▶ Ziel
Welchen Namen trägt die Volkshochschule in Marl laut dem Dokumentauszug über die Stadt und das Fernsehen?

▶ Dokumentauszug

50 Jahre Grimme-Preis sind der Anlass für dieses schöne Stück Fernsehen: Es werde Stadt ist einerseits eine Dokumentation über Marl, wo der wertvollste Fernsehpreis verliehen wird. Andererseits eine Philosophie über den Zustand des deutschen Fernsehens.
Beide - Stadt und Medium - sind wie Zwillinge verwandt. Marl war mal die Modellstadt einer freien, modernen Gesellschaft. Innovative Schule, offene Räume, viel Licht. Eine Stadt, in der die Volkshochschule nicht, wie anderswo, Volkshochschule heißt, sondern Insel. Und das Fernsehen war mal ein Fenster zu einer anderen Welt; eine bewusstseinserweiternde Institution.
Die Modellstadt hat nicht alle Versprechen einlösen können, genauso wenig wie das Fernsehen. Beide sind schwer in die Jahre gekommen. Und auch wie es mit dem Grimme-Preis weitergeht, ist nicht geklärt, der zuständige Mann und Meister im Marler Institut, Ulrich Spies, räumt gerade seinen Schreibtisch.

▶ Bereitgestelltes Material

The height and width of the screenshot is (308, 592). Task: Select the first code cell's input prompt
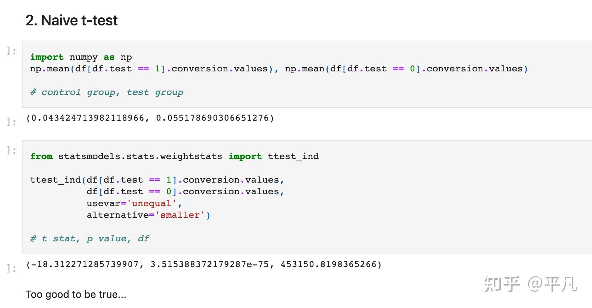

▶ Lösung der Aufgabe
Die Volkshochschule in Marl heißt Insel.